Privacy Policy
How we collect, use, and protect your personal information
Last updated: December 2025
Quick Summary
- • We only collect data you provide directly (contact forms, emails)
- • We use Google Analytics for anonymous website statistics
- • We never sell your personal data to third parties
- • You can request deletion of your data at any time
- • We comply with GDPR and Norwegian data protection laws
1. Data Controller
The data controller responsible for your personal data is:
Pure Minerals AS
Organization number: NO 928 309 231 MVA
Ølvegata 18B, 7715 Steinkjer, Norway
Email: post@pureminerals.no
2. Information We Collect
2.1 Information You Provide
- Contact Information: Name, email address, company name when you submit forms
- Communication Data: Content of messages you send us
- VDR Access Requests: Professional information for due diligence access
2.2 Automatically Collected Information
- Analytics Data: Anonymous usage statistics via Google Analytics (pages visited, time on site, device type)
- Technical Data: IP address (anonymized), browser type, operating system
- Cookies: Essential and analytics cookies (see Section 6)
3. Legal Basis for Processing (GDPR Article 6)
| Purpose | Legal Basis |
|---|---|
| Responding to inquiries | Legitimate interest / Contract performance |
| Website analytics | Consent (via cookie banner) |
| VDR access management | Contract performance / Legitimate interest |
| Legal compliance | Legal obligation |
4. How We Use Your Information
- Respond to your inquiries and provide requested information
- Process VDR access requests and manage investor relations
- Improve our website and services through analytics
- Send updates about our projects (only with your consent)
- Comply with legal and regulatory obligations
- Protect against fraud and ensure website security
5. Data Sharing & Third Parties
We do not sell your personal data. We may share data with:
- Google Analytics: Anonymous usage statistics (USA - Privacy Shield certified)
- Web3Forms: Contact form processing (Privacy-focused, no data storage)
- Legal authorities: When required by Norwegian law
- Professional advisors: Lawyers, accountants under confidentiality agreements
6. Cookies & Tracking Technologies
Essential Cookies
Required for website functionality. Cannot be disabled.
Analytics Cookies (Google Analytics)
Help us understand how visitors use our website.

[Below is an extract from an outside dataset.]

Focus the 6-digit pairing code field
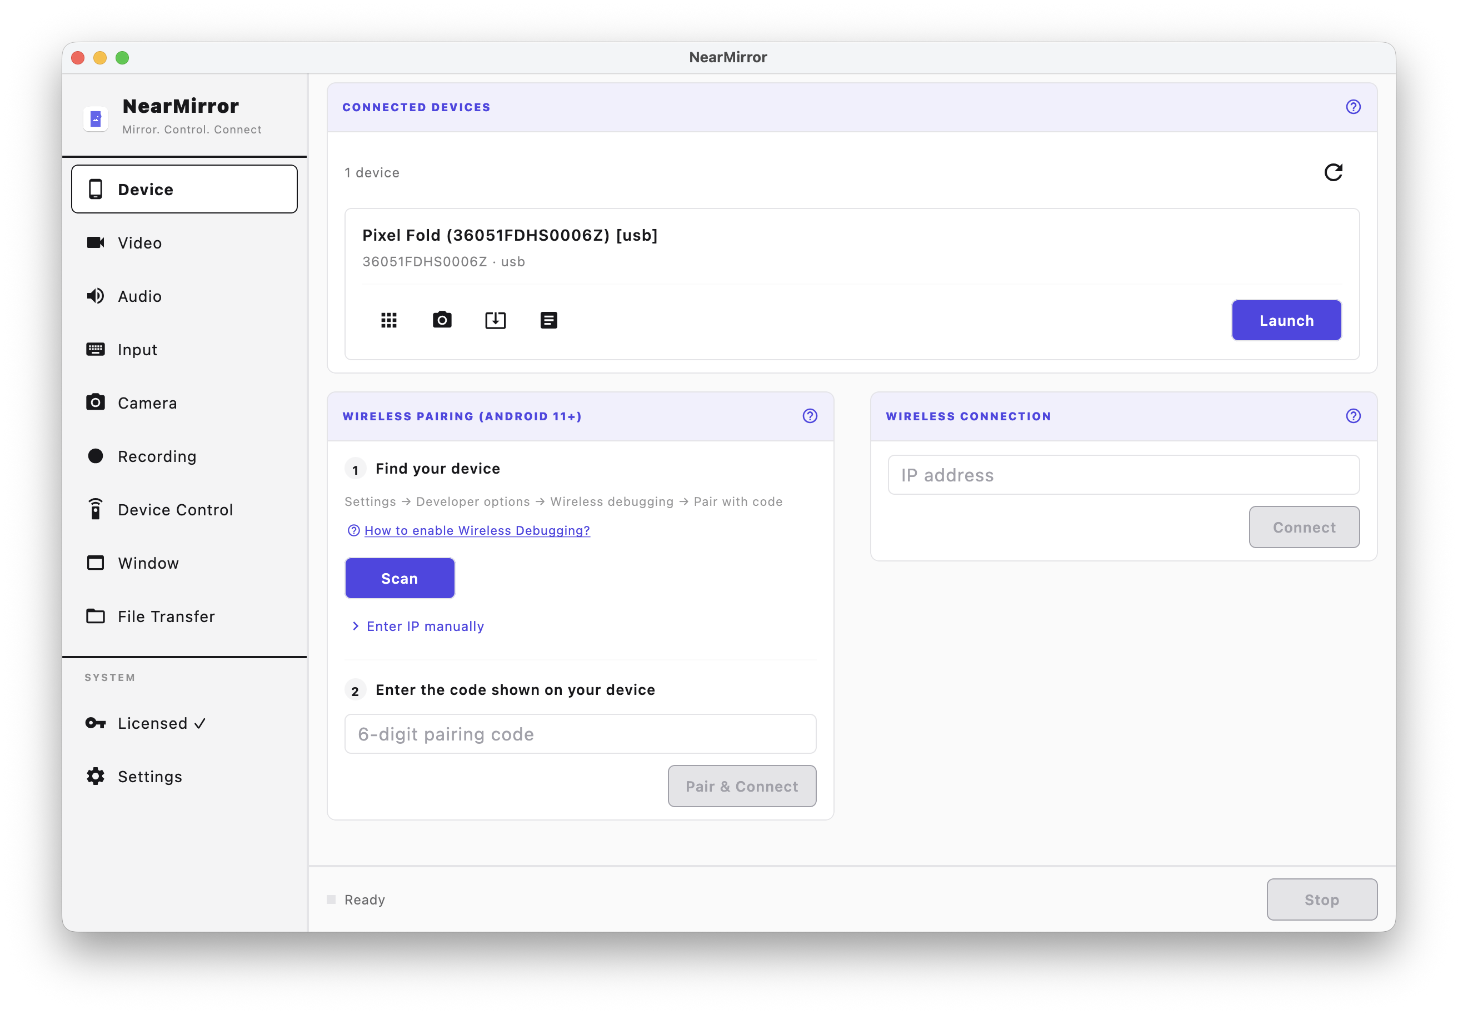Image resolution: width=1458 pixels, height=1014 pixels. pyautogui.click(x=580, y=734)
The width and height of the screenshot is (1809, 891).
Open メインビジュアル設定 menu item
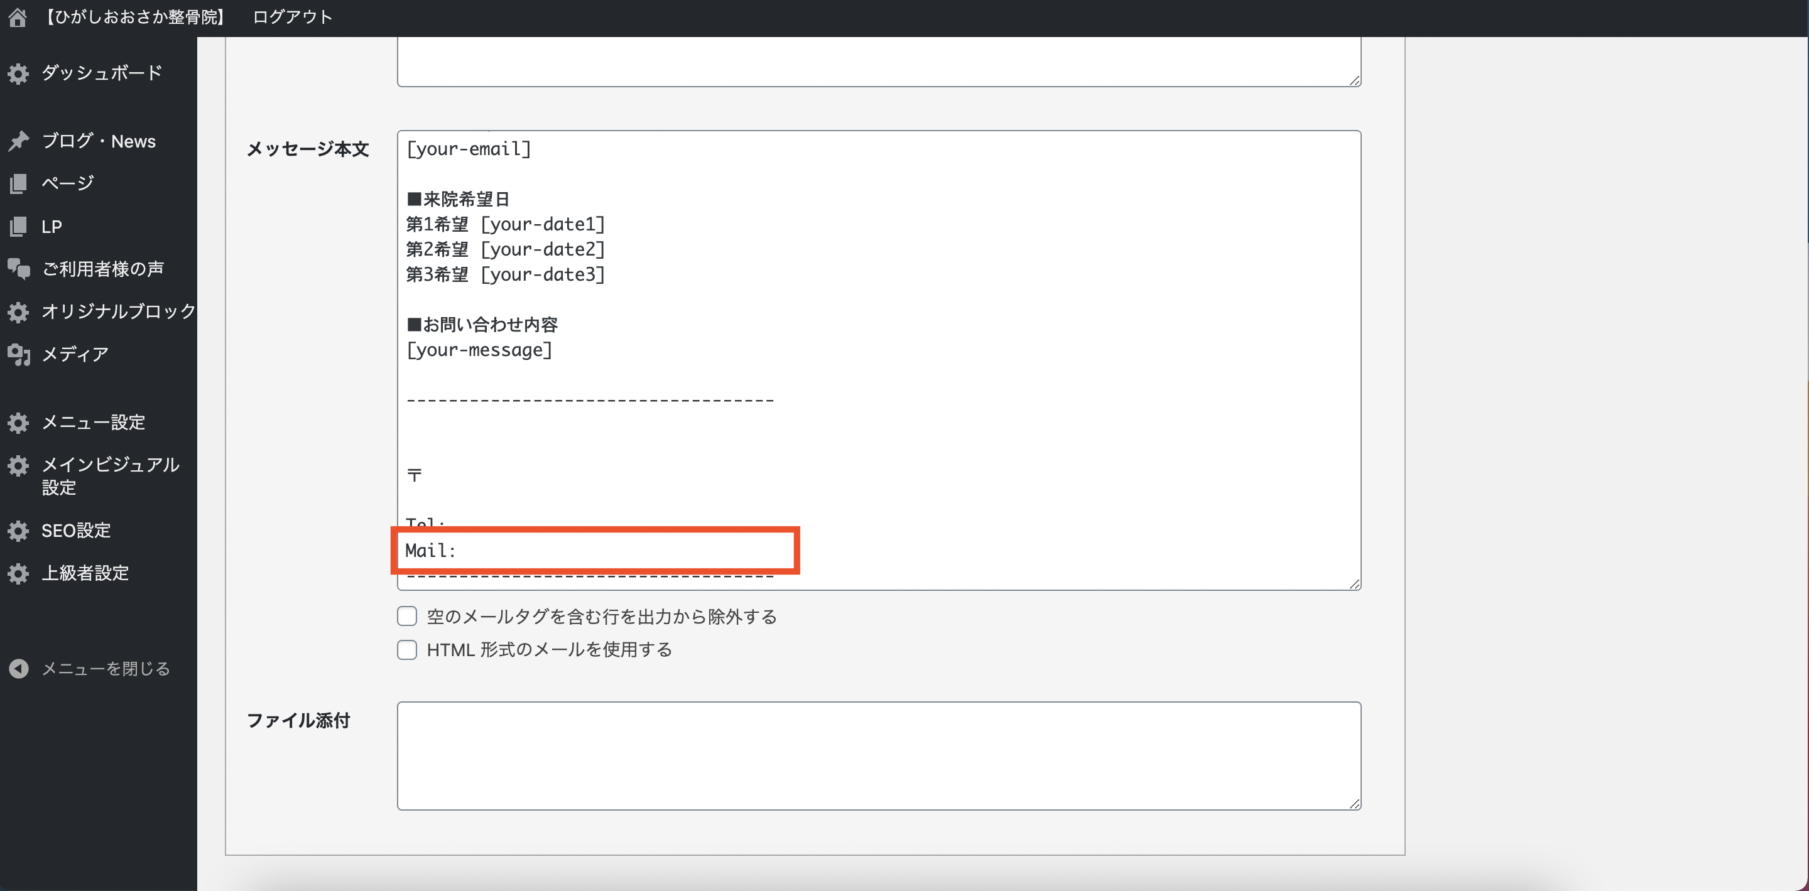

You can opt-out via the cookie banner or by installing the Google Analytics Opt-out Browser Add-on.
Cookie Settings: You can manage your cookie preferences at any time through your browser settings or by clicking the cookie settings link in the footer.
7. Data Retention
| Data Type | Retention Period |
|---|---|
| Contact form submissions | 2 years or until deletion request |
| VDR access records | Duration of access + 5 years |
| Analytics data | 26 months (Google Analytics default) |
| Email correspondence | 3 years from last contact |
8. Your Rights Under GDPR
Under the General Data Protection Regulation (GDPR), you have the following rights:
Right of Access
Request a copy of your personal data
Right to Rectification
Correct inaccurate personal data
Right to Erasure
Request deletion of your data ('right to be forgotten')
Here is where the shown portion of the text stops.